EXTRACTED TEXT Block Start

Paper-Weekly17-PaLM-E: An Embodied Multimodal Language Model

Jan 10, 2024 4 min read

Intro

PaLM-E, a large embodied multimodal model, can address a variety of embodied reasoning tasks and exhibits positive transfer across different domains. PaLM-E-562B, with 562B parameters, is the largest vision-language model reported and achieves state-of-the-art performance on OK-VQA without task-specific finetuning. The model demonstrates positive transfer across different tasks, benefiting from diverse joint training across multiple domains. It outperforms similar approaches by leveraging world knowledge embedded in its parameters and achieving embodied reasoning and question answering capabilities. Other work has proposed to leverage the zero-shot CoT ability of large language models, but to their knowledge not via an end-to-end model. While the focus of the paper is on planning tasks, it also reports results on general vision-language tasks, including OK-VQA, VQA v2, and COCO captioning, showcasing the versatility of the model.

Main Results

The model is named PaLM-E since it uses PaLM as the underlying language model backbone and makes it Embodied. The main results of PaLM-E are two folds: introducing a trainable multi-modal sentence representation and showcasing remarkable proficiency in addressing practical challenges, such as remote control of a robotic arm.

EXTRACTED TEXT Block End
PROVIDED DATA Block Start

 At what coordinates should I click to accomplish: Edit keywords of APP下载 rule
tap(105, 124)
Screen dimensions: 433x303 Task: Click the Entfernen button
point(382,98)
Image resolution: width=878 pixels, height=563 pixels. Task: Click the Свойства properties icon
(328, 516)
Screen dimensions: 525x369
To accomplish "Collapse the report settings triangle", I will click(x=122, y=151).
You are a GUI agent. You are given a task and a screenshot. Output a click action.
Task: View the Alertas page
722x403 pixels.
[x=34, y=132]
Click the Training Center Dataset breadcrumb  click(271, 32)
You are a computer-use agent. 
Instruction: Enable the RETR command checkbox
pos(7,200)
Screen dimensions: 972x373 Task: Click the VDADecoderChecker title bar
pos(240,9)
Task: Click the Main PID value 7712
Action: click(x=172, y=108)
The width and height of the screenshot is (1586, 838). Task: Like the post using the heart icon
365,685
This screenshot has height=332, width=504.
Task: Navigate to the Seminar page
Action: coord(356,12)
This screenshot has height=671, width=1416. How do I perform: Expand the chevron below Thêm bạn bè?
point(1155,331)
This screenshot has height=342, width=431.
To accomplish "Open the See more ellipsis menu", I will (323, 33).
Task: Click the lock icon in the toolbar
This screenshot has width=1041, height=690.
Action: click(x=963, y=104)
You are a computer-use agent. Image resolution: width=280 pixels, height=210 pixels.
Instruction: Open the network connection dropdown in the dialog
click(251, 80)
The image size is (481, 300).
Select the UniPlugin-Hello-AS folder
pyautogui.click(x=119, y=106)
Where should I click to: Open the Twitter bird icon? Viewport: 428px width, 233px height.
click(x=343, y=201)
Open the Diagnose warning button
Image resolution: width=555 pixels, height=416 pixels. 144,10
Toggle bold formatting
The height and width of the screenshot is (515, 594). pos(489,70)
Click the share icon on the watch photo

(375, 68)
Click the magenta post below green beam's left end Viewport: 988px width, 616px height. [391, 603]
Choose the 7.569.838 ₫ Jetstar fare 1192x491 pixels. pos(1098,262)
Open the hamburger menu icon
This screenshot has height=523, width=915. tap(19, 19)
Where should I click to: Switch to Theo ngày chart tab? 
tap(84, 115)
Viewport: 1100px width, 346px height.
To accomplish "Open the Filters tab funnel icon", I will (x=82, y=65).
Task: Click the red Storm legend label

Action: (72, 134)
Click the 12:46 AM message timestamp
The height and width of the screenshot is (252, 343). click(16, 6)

PROVIDED DATA Block End

• **PROMPT**:
Rewrite the PaLM-E summary between "The model is" and "a robotic arm.", inclusive, substituting "robot manipulator" for "robotic arm".

• **RESPONSE**:
The model is named PaLM-E since it uses PaLM as the underlying language model backbone and makes it Embodied. The main results of PaLM-E are two folds: introducing a trainable multi-modal sentence representation and showcasing remarkable proficiency in addressing practical challenges, such as remote control of a robot manipulator.